Bernanos ajoutait le lendemain : Jésus, « Il n’est pas venu en vainqueur mais en suppliant. Mais il est comme réfugié en moi, sous ma garde, et je réponds de lui devant le Père. » Quelle immense responsabilité pour tout disciple de Jésus ! Jésus réfugié en notre cœur ! Oui, la fête de tous les saints c’est d’abord la fête du Dieu caché en nous avec le Christ. Paul dit cela autrement : « Notre vie est cachée avec le Christ en Dieu ». Mais où est-il caché, ce Christ, sinon en nous-mêmes depuis la Résurrection des morts ? Hélas, nous sommes exilés de nous-mêmes, c’est ce qu’on appelle le péché. Comme l’enfant prodigue, nous croyons que Dieu est loin de nous, c’est nous qui sommes loin de lui. Avec saint Augustin nous pouvons confesser : « Où étais-tu si loin, si loin de moi ? J’étais si loin en terre étrangère, exclu de toi, et même privé des cosses de ces porcs que je nourrissais de cosses… Malheur ! Malheur. Par quelles marches ai-je descendu dans les profondeurs de ces enfers ? oui, je m’échinais et me débattais sans la vérité, et c’est toi, mon Dieu − oui je l’avoue − qui as eu pitié de moi alors que je ne te confessais pas encore −, et c’est toi que je cherchais, toi plus intérieur que mon intimité, plus élevé que mes sommets, interior intimo meo et superior summo meo ! » Oui, tel est le mystère de Dieu en l’homme, Dieu plus intérieur que mon intimité, plus élevé que mes sommets (Confessions III, 6, 11). « Trop tard je t’ai aimée beauté si ancienne et si neuve, trop tard je t’ai aimée.
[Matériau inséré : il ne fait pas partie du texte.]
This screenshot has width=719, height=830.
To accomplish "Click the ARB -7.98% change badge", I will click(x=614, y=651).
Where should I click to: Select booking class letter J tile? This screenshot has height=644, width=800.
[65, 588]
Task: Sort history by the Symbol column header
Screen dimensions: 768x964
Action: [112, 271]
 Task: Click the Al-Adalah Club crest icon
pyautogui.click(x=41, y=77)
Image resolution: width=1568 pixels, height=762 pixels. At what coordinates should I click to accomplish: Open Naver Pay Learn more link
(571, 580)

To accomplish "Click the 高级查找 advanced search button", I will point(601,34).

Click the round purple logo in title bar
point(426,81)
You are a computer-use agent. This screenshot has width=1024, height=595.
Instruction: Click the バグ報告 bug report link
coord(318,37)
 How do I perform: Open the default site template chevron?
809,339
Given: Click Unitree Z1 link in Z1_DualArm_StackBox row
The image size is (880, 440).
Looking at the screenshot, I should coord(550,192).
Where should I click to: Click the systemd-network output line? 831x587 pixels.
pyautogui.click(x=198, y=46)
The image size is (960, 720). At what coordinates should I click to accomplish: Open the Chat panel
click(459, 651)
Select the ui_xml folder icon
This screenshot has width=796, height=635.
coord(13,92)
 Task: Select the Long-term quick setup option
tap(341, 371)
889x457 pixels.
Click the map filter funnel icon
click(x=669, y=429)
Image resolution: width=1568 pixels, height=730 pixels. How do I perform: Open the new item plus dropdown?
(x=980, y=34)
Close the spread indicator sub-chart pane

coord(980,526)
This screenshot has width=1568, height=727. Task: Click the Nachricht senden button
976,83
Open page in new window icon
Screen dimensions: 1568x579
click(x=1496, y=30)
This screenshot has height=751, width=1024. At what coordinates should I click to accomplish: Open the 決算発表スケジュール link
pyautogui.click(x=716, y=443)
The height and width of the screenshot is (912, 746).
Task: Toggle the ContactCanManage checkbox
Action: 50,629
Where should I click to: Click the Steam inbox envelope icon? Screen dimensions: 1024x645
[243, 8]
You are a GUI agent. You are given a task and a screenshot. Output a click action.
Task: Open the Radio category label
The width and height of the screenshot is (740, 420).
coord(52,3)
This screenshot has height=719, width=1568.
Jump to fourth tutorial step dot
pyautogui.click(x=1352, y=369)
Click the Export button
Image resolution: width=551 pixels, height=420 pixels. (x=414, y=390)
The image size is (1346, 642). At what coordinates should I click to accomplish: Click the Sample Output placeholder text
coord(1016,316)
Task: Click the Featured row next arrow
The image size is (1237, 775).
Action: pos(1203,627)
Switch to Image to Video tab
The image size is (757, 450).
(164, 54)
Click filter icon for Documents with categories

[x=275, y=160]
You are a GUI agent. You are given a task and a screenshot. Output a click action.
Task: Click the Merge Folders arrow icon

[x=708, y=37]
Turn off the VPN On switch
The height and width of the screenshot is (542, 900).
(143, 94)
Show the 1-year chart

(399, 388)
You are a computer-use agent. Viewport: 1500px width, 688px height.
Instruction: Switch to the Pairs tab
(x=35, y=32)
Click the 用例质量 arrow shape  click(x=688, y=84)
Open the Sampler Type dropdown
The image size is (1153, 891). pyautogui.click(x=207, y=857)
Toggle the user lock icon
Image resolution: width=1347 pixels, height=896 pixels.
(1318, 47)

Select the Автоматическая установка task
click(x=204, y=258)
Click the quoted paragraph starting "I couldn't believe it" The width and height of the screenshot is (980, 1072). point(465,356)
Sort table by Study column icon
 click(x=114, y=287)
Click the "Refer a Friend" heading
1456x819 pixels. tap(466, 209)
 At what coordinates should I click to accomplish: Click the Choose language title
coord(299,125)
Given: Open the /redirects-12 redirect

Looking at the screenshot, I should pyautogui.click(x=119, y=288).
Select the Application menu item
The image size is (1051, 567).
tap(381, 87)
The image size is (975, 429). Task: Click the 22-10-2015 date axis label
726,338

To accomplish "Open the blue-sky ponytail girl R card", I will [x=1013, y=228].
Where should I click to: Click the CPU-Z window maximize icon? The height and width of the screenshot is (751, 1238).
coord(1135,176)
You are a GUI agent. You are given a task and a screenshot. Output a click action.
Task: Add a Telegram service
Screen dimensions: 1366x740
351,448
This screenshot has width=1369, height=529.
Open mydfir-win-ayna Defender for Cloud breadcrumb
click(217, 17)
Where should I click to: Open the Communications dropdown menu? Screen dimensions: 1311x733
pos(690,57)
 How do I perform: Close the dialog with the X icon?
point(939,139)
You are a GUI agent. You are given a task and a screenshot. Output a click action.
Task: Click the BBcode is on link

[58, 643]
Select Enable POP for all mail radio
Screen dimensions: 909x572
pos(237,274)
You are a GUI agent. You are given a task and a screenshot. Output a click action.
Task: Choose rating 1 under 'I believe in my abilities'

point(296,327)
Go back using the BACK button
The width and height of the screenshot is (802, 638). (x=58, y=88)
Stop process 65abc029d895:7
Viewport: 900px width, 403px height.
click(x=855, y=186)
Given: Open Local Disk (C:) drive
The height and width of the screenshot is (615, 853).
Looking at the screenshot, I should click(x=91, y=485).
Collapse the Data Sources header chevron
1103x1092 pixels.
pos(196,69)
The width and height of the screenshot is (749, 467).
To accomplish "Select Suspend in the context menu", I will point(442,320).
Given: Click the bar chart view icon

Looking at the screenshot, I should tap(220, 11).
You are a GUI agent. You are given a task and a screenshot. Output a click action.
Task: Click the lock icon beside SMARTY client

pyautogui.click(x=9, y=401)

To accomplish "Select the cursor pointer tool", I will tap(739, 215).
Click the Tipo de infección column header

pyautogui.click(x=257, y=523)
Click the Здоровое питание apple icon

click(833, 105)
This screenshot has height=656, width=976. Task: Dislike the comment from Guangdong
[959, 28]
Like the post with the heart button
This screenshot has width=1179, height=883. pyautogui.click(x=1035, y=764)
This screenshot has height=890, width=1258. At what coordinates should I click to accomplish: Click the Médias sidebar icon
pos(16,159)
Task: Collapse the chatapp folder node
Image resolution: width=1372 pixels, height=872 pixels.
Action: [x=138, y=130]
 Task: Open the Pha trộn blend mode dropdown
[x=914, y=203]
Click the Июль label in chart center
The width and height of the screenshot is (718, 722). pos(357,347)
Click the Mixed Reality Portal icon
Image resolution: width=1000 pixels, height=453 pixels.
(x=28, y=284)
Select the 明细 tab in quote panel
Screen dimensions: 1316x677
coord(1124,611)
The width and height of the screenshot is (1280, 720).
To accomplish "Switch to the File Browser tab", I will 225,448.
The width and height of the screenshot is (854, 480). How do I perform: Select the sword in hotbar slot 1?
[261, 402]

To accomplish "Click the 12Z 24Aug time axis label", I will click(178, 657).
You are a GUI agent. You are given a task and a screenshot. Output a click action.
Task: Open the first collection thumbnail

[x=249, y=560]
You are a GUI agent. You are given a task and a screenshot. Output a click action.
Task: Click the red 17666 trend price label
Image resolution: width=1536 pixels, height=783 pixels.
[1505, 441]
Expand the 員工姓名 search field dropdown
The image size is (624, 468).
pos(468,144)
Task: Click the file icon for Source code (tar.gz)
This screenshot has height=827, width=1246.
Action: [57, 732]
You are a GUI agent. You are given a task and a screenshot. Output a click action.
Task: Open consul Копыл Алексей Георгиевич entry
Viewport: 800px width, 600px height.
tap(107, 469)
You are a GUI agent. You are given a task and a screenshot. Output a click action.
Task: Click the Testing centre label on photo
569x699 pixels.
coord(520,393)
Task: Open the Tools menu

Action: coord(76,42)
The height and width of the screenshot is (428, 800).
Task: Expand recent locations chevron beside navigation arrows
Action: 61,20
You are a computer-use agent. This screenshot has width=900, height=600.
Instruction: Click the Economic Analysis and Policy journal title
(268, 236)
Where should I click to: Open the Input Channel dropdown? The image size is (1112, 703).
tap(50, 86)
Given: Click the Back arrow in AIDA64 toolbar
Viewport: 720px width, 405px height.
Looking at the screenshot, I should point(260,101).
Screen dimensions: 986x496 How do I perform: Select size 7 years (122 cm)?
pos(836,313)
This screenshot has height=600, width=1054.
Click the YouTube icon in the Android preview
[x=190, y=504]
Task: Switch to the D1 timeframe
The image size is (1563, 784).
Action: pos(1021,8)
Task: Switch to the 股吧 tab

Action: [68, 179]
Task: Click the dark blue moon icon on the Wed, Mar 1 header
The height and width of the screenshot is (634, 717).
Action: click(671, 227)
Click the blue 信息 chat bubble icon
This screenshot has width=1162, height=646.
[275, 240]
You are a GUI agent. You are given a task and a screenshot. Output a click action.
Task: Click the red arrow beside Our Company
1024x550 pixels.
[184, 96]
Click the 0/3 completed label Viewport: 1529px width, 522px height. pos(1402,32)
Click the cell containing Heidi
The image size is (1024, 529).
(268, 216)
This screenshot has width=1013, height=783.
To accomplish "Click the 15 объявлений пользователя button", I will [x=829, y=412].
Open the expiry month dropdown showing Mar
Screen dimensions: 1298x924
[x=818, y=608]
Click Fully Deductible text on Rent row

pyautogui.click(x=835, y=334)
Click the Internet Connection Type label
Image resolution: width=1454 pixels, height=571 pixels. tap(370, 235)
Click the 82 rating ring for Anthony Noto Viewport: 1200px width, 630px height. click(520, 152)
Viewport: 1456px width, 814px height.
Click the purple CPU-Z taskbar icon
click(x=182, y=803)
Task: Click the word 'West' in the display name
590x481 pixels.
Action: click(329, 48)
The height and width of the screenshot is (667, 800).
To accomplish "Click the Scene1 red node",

Regarde : tu étais à l’intérieur, j’étais dehors, à ta recherche. J’étais difforme, je me jetais sur l’élégance de tes formes. Tu étais avec moi, je n’étais pas avec toi. Ton appel. Ton cri. Tu as broyé ma surdité… » (Confessions X, 38)
Sainte Élisabeth de la Trinité, que nous fêtons vendredi prochain, nous est donnée comme une amie qui veut nous conduire en cette demeure plus intérieure, en ce plus intime que l’intime de nous-mêmes : « Au Ciel ma mission sera d’attirer les âmes en les aidant à sortir d’elles pour adhérer à Dieu par un mouvement tout simple et tout amoureux, et de les garder en ce grand silence du dedans qui permet à Dieu de s’imprimer en elles, de les transformer en Lui-même » (Lettre 335).
C’est la grâce qu’il nous est proposé d’accueillir, de laisser grandir, de rayonner quand nous célébrons la Toussaint. Écoutons encore Georges Bernanos dans son dernier agenda : « Je pense à lui, et c’est moi peu à peu que je découvre, ainsi qu’un autre Lui-même, tout au fond du bourbier où je remue encore. » (21 janvier 1948). Comme c’est beau, en forant un peu en nous-mêmes, de retrouver le désir que le Seigneur a semé en nos cœurs dès l’enfance peut-être, cette joie qui jaillit de communier avec notre propre désir de la sainteté. « J’ai toujours désiré d’être une sainte », disait Thérèse de Lisieux. Demandons la grâce aujourd’hui les uns pour les autres de cette béatitude, de ce bonheur indestructible.